#### GIVEN INFORMATION:
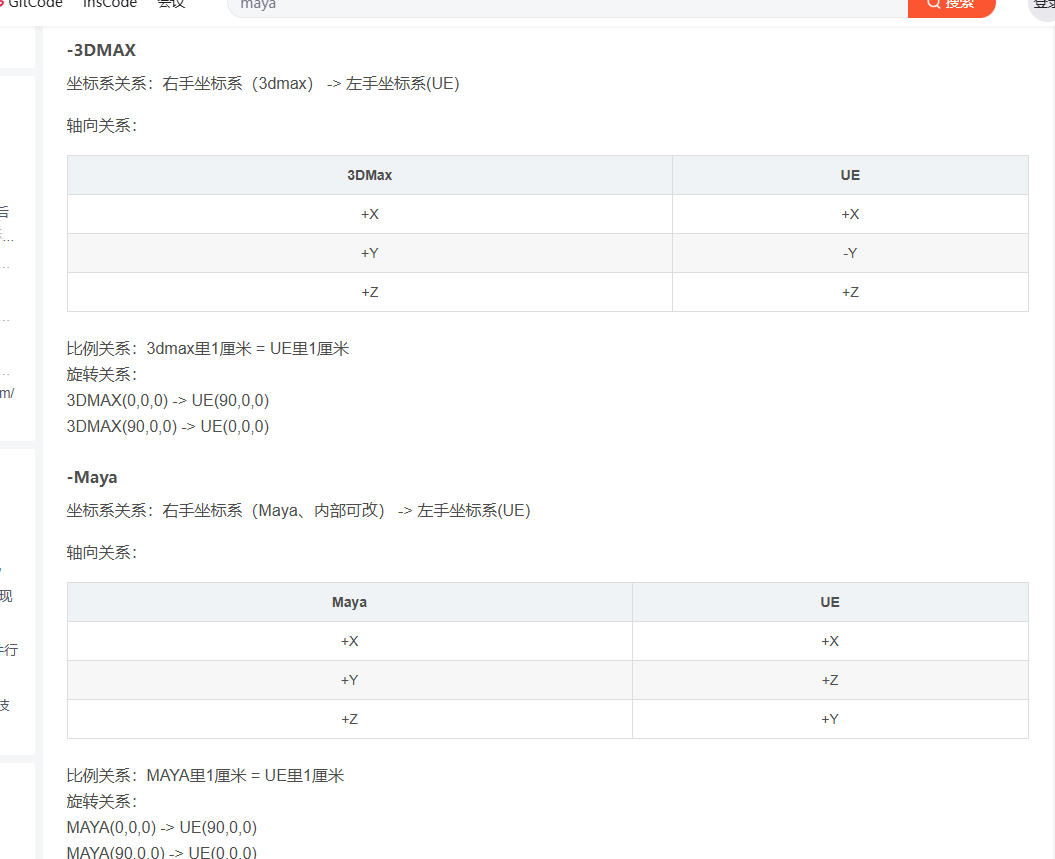1055x859 pixels.
Task: Open the InsCode link in top navigation
Action: click(x=110, y=4)
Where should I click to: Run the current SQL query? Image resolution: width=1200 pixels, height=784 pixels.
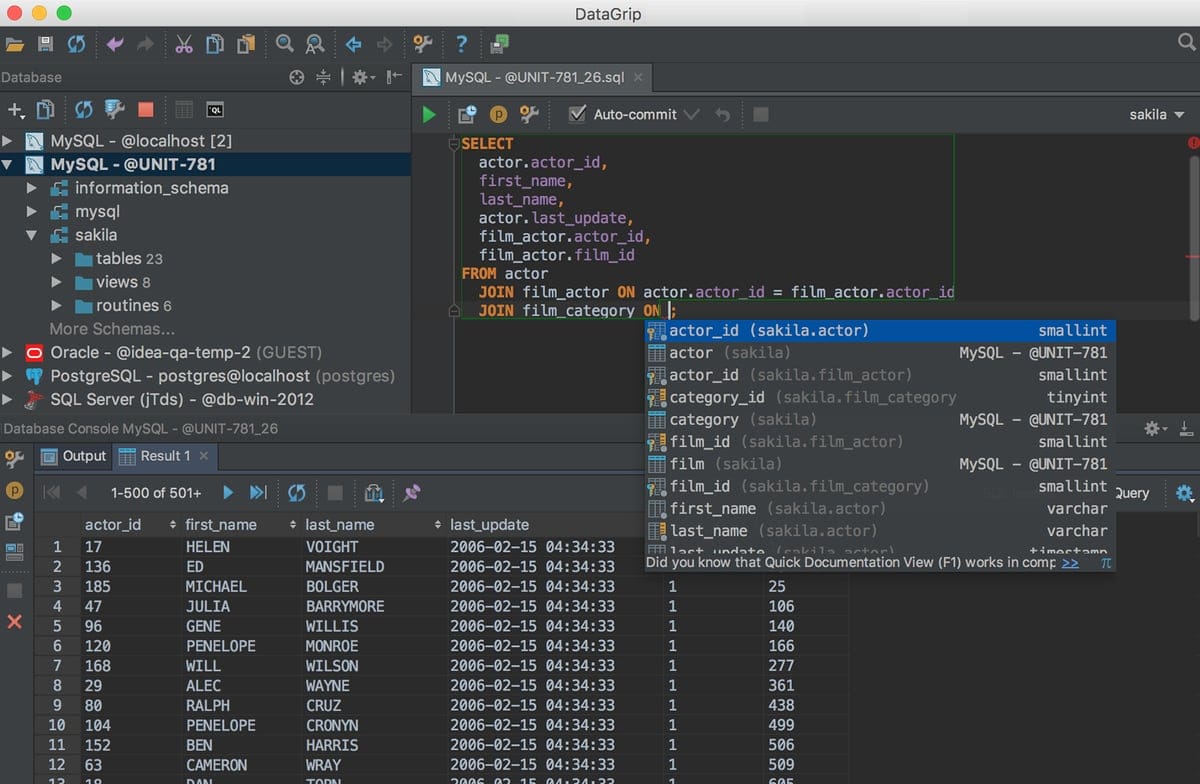tap(428, 114)
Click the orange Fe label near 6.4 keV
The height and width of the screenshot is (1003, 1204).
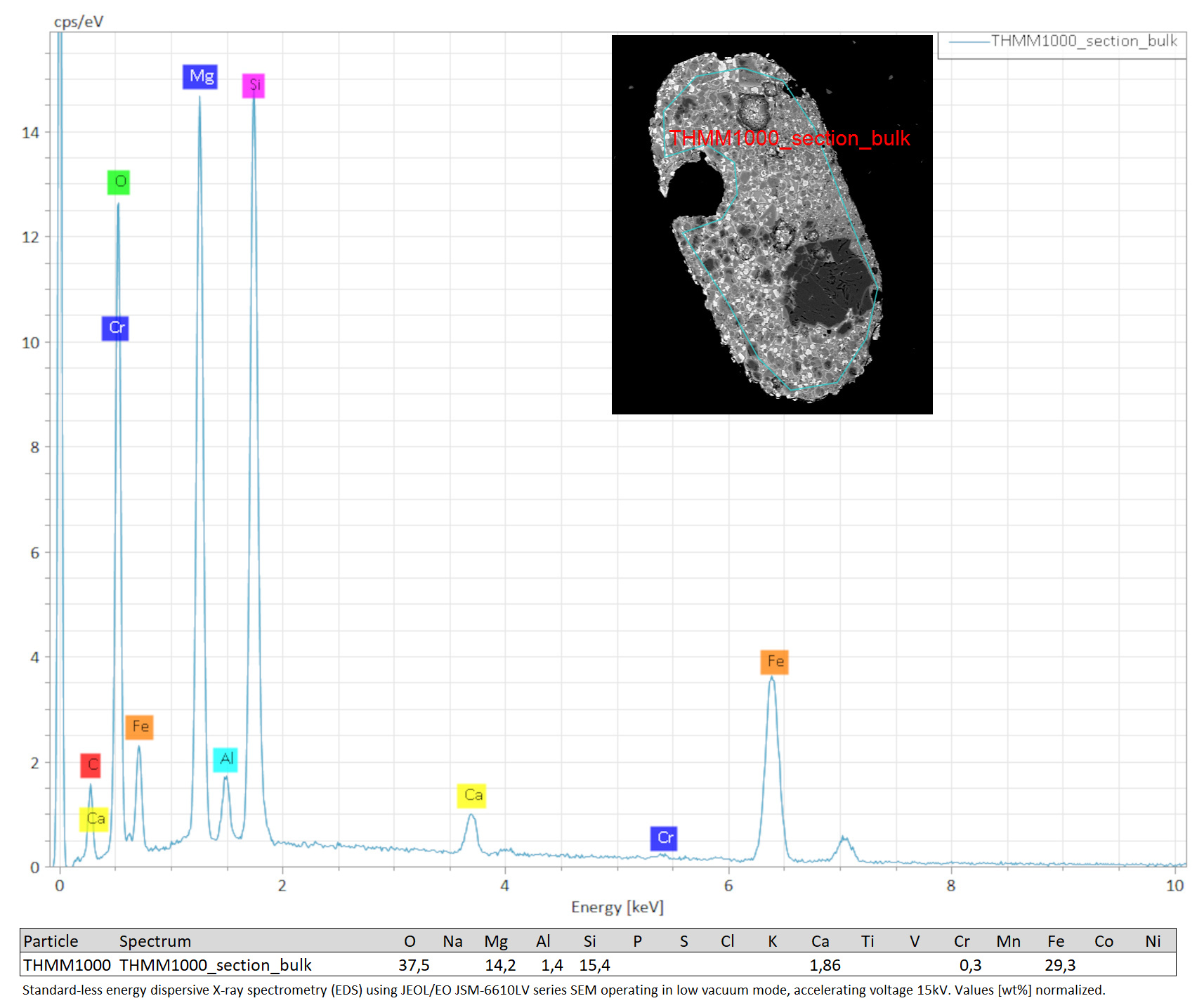775,662
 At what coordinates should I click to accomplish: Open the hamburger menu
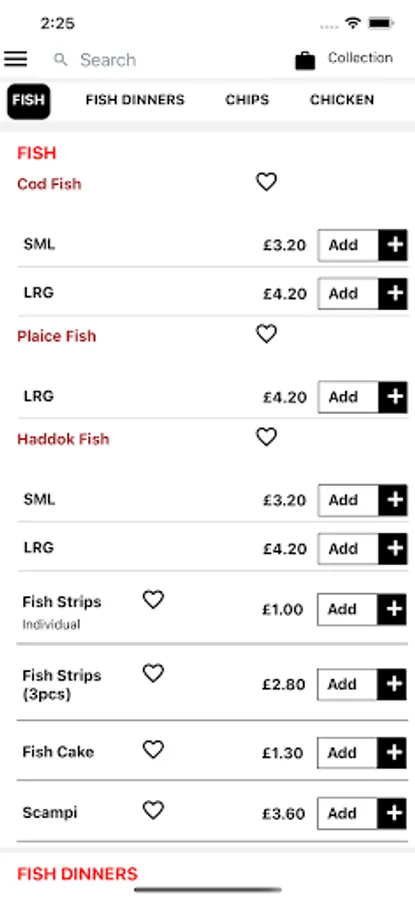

#### WHAT TO DO:
Setting the pictures aside, return exactly the lines from the line with "Where should I" through the last line of the listing above.

#### RESPONSE TO THIS TASK:
Where should I click to: Run the current SQL query? Image resolution: width=1200 pixels, height=784 pixels.
tap(428, 114)
Click the orange Fe label near 6.4 keV
The height and width of the screenshot is (1003, 1204).
775,662
 At what coordinates should I click to accomplish: Open the hamburger menu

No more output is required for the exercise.